I opened the window and called after you saying, “I’d like to read you a poem about fire and Billie Holiday and my life, which is another man’s life in the poem, but that doesn’t matter.”
Then I said, “Please, wait up!”
This wasn’t a dream. You were in bed next to me. I heard a woman shout and it brought me all the way out of my sleep and everything I am telling you happened in the moments after I hit you while we made love. I hit you in the face in a pique of surprise and passion.
“Don’t hold back,” you’d said.
After a tear peeked out the corner of your eye and frightened me, I turned away and covered myself in sleep.

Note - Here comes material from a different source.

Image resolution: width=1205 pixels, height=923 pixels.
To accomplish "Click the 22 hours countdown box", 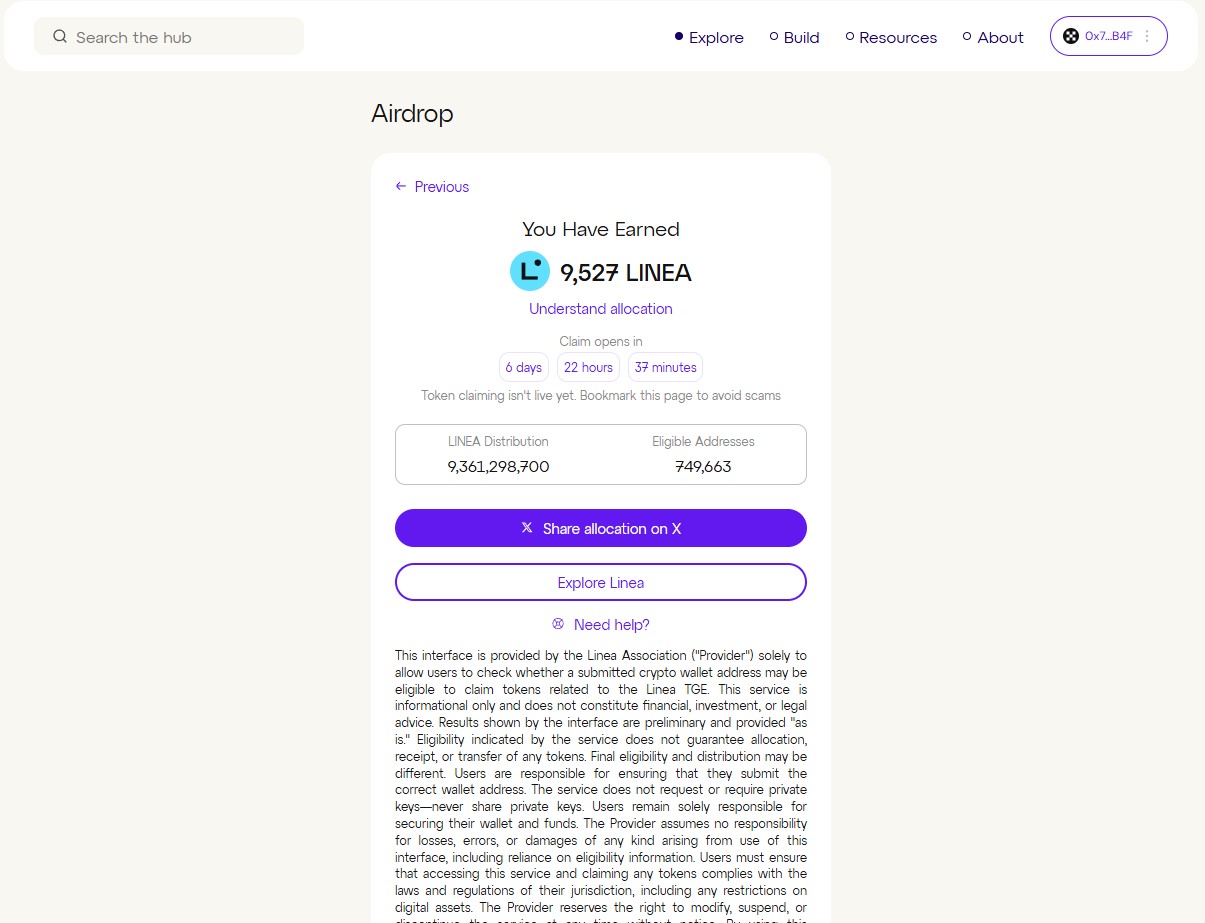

It was morning and I was reading you a poem. I’d had a shower and dressed and you were still in bed wearing your glasses so you could use your phone to message someone who was not there with us because this is the bias of phones which love people best who are at a distance. I didn’t say anything. I started reading you a poem about a man who had been banished, like Billie Holiday, from New York City, but whose life had been longer and somewhat less humiliating than hers. In the poem, the man is interrogated by fire. He’s a lot like me and the poem was a lot like us with the admission that he was in fact married to another woman at the time and how the woman who had banished him, who was not his wife, was wearing only an “apricot tinted, fraying chemise” which is something I feel you must have owned and perhaps still do. “You have to think of me what you think of me,” is what he says to us, his silent interlocutors, but I couldn’t bring myself to say this to you. You’d had enough of me going on about me.
I don’t think you liked the poem and I don’t think you liked me reading it. You had your reasons. Which were fair, I guess. I hadn’t asked you if I could read it. I hadn’t asked exactly if I could hit you. What I didn’t tell you after reading the poem was that I’d been looking for that poem for many years and only just then, reading it to you in the pitiful light of that morning, did I recognize it as the poem I’d been looking for. Or rather, I’d been looking for an instance in a poem that I’d encountered somewhere in my past, but hadn’t, until that moment reading to you, been able to recall where I’d encountered it. Such coincidence—or irony—I’m never sure which—because the instance has to do with that discrete moment when a stranger, who is sad or puzzled or deeply hurt, looks out from the eyes of the woman you are trying to love even as she laughs with you or kisses your hand or takes you slowly in her mouth.
“Irony is reflection in the second degree,” you said because I put it in your mouth. “When you see yourself seeing yourself.”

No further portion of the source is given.